* [What to do]
1) In the extract on Roman tent companions, how many soldiers shared each tent?
2) Decide whether each statement agrees with the extract on Roman tent companions, giving yes or no and quoting the deciding words: (a) Festus says taberna was the original name for a military tent. (b) The officer at the head of a tent was later called decanus. (c) The military tent was made of hides.
3) List every ancient writer named in the extract on Roman tent companions.

* [Extract provided]
'''

For those unfamiliar with the Latin terms or Roman military organisation, then some explanation is in order. Firstly, according to William Smith’s ‘A Dictionary of Greek and Roman Antiquities’:

‘…in its original meaning, contubernales (σύσκηνοι) signified men who served in the same army and lived in the same tent. The term is derived from taberna, which, according to Festus, was the original name for a military tent as it was made of boards (tabulae). Each tent was occupied by ten soldiers (contubernales), with a subordinate officer at their head, who was called decanus, and in later times caput contubernii (Vegetius, Epitoma Rei Militaris, II.8, 13; cf. Cicero, pro Q. Ligario oratio, 7; Hirtius, De Bello Alexdrino, 16)’ (Smith, 1875, s.v.).

'''

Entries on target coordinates
'''

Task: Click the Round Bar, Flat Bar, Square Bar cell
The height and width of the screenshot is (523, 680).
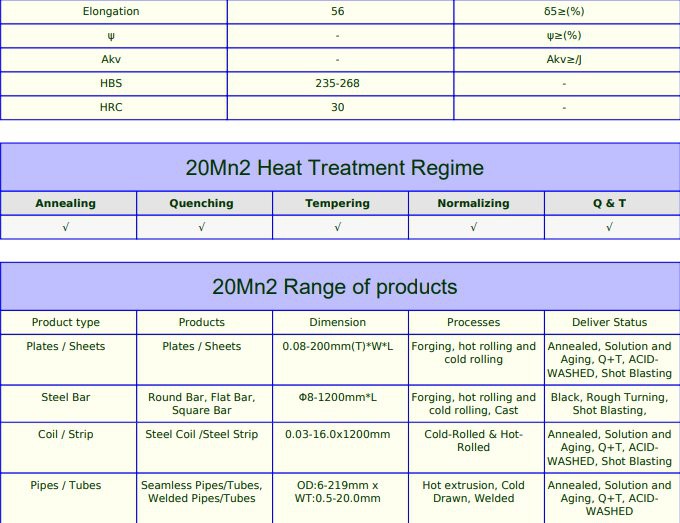Action: (x=201, y=403)
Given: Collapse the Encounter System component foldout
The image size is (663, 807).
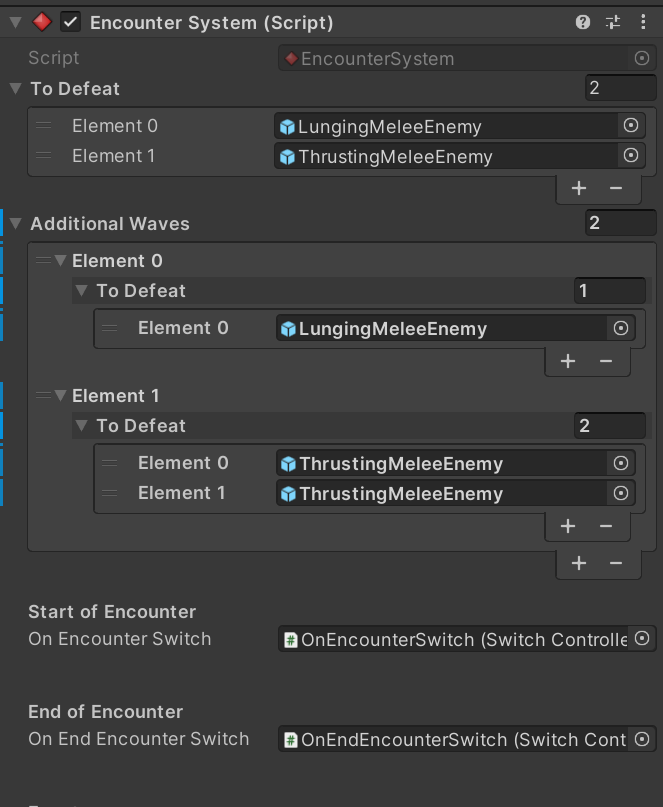Looking at the screenshot, I should click(15, 22).
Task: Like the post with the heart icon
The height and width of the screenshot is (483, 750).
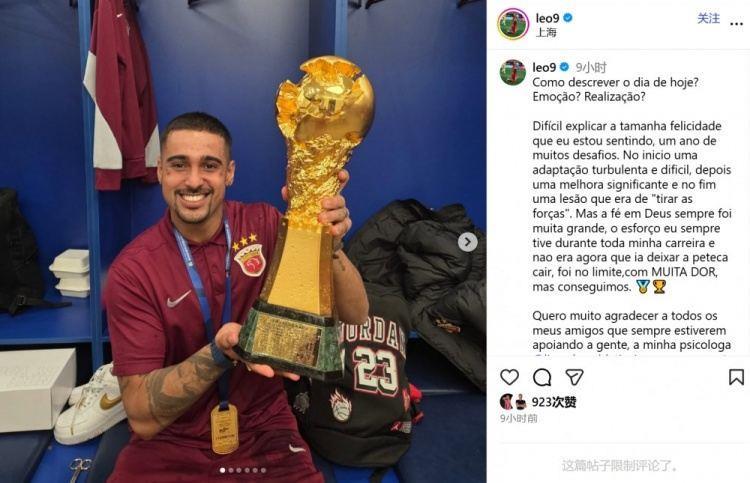Action: (509, 377)
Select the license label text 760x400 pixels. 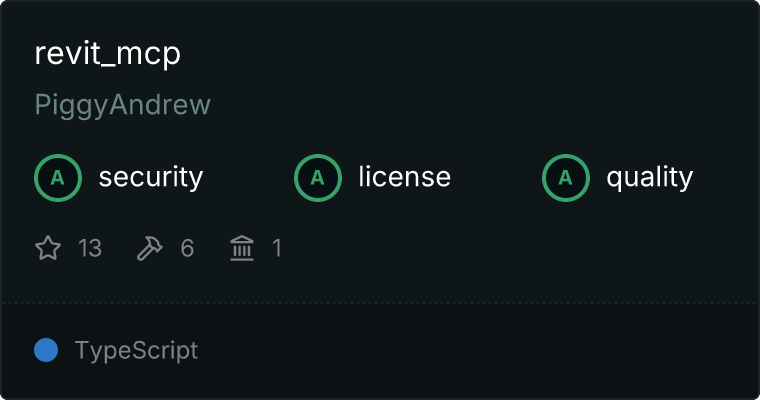pyautogui.click(x=405, y=177)
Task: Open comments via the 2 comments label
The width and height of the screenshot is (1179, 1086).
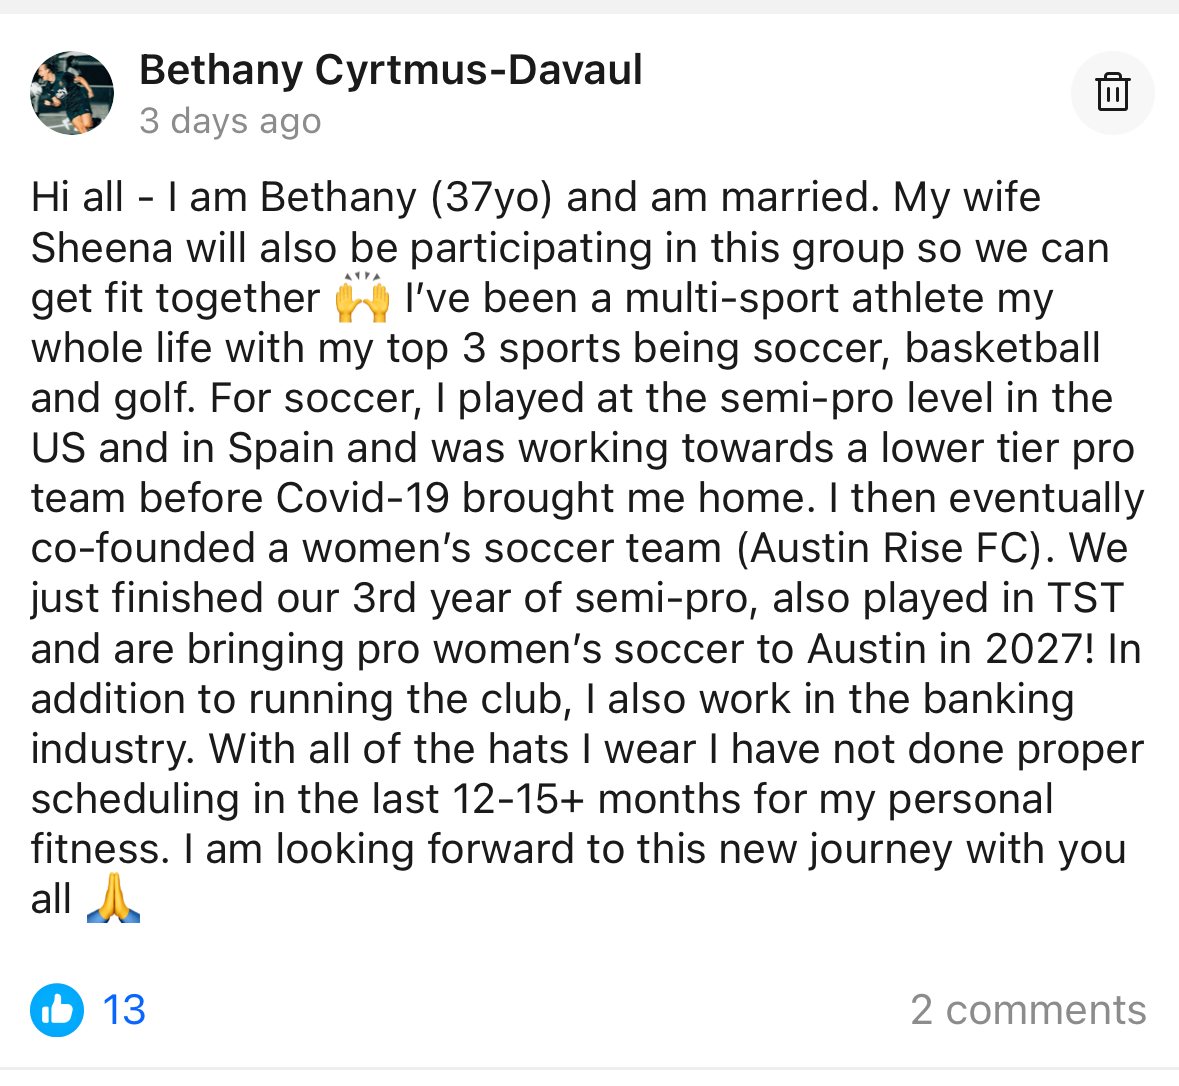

'''

* [Outputs in order]
1) Ten soldiers.

2)
(a) Yes: "according to Festus, was the original name for a military tent"
(b) No: "who was called decanus, and in later times caput contubernii"
(c) No: "as it was made of boards (tabulae)"

3) Festus, Vegetius, Cicero, Hirtius